6 September 2016 Central City Kentucky 

Time to get outta Nashville.  I’ll be back in two weeks, for a bumper Americana Festival time, so I need to move to other things.

Now, today I remembered that I had a sheet music book, containing The Monkees‘ many big hits.  This is going way back, black and white photos and probably a spin-off from their very successful TV series.  There were stories about how they were the first composite band, recruited for their personalities and dependent on others for song-writing and even playing in the studio.  Whatever, they were memorable times and terrific songs.

Take ‘Last Train to Clarksville’.

 

A great guitar riff, a precious hook melody and love story with an urgency.  Now, it was in fact the stellar debut single by the band, released in 1966.  The song was written by the great team of Tommy Boyce and Bobby Hart who wrote a few more tunes that charted.  Some have said that it has some similarity to ‘Paperback Writer’ by The Beatles which had been, just a few weeks before, number one in the US charts.

But, folks, what is the song about?  The lyrics tell of a man calling the woman he loves, urging her to meet him at a train station in Clarksville (Tennessee) before he must leave, possibly forever.

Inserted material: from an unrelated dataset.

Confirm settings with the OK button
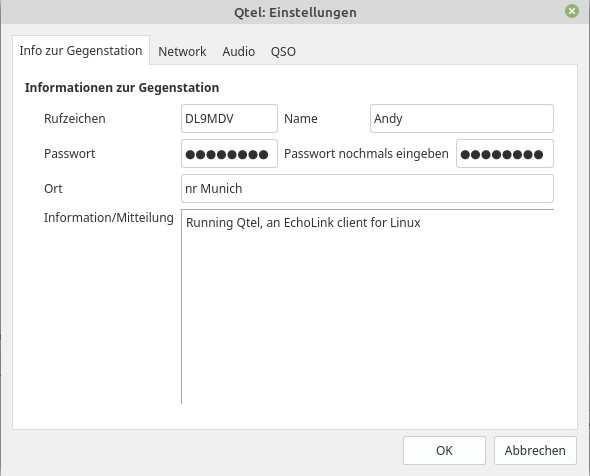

The Vietnam War was then going on, and perhaps the song was about a soldier about to depart for conflict.

However, according to songwriter Hart on Wikipedia, it was not specifically written with that town in mind:

We were just looking for a name that sounded good. There’s a little town in northern Arizona I used to go through in the summer on the way to Oak Creek Canyon called Clarksdale. We were throwing out names, and when we got to Clarksdale, we thought Clarksville sounded even better. We didn’t know it at the time, [but] there is an Army base near the town of Clarksville, Tennessee — which would have fit the bill fine for the story line. We couldn’t be too direct with The Monkees. We couldn’t really make a protest song out of it — we kind of snuck it in.

Well, as Jimmy Stewart once said in one of the greatest Western movies of all time – The Man Who Shot Liberty Valance, directed by the larger-than-life John Ford and starring Stewart, John Wayne, Vera Miles, Lee Marvin, Edmond O’Brien, John Carradine, Woody Strode and Lee Van Cleef.

Ransom Stoddard: You’re not going to use the story, Mr. Scott?

Maxwell Scott: No, sir. This is the West, sir. When the legend becomes fact, print the legend.

 

Today I arrived in Clarksville Tennessee with the sole intention of checking out the train station, and here it is.  Contrary to the sign, it was not open:

 

What is also interesting to me is the history of The L&N.  The John Mayall song ‘Ridin’ On The L&N’ springs to mind.  Short for Louisville and Nashville Railroad in fact.

kentucky-road-sign

So, on to Kentucky.  Chris Stapelton was playing on the radio which whetted my appetite for two days hence.  There were two helicopters as well, turns out there is a flying school close by.  My destination for two nights was Central City, a small town in Muhlenberg County with a population of around 6,000 and famous as the home of The Everly Brothers.

A nice dinner at Sara-Michaels.  Recommended.  I met Rachel Shelton who kindly showed me around the restaurant and gave me help with the next part of the journey.

Tomorrow, it will be further north to Owensboro Kentucky.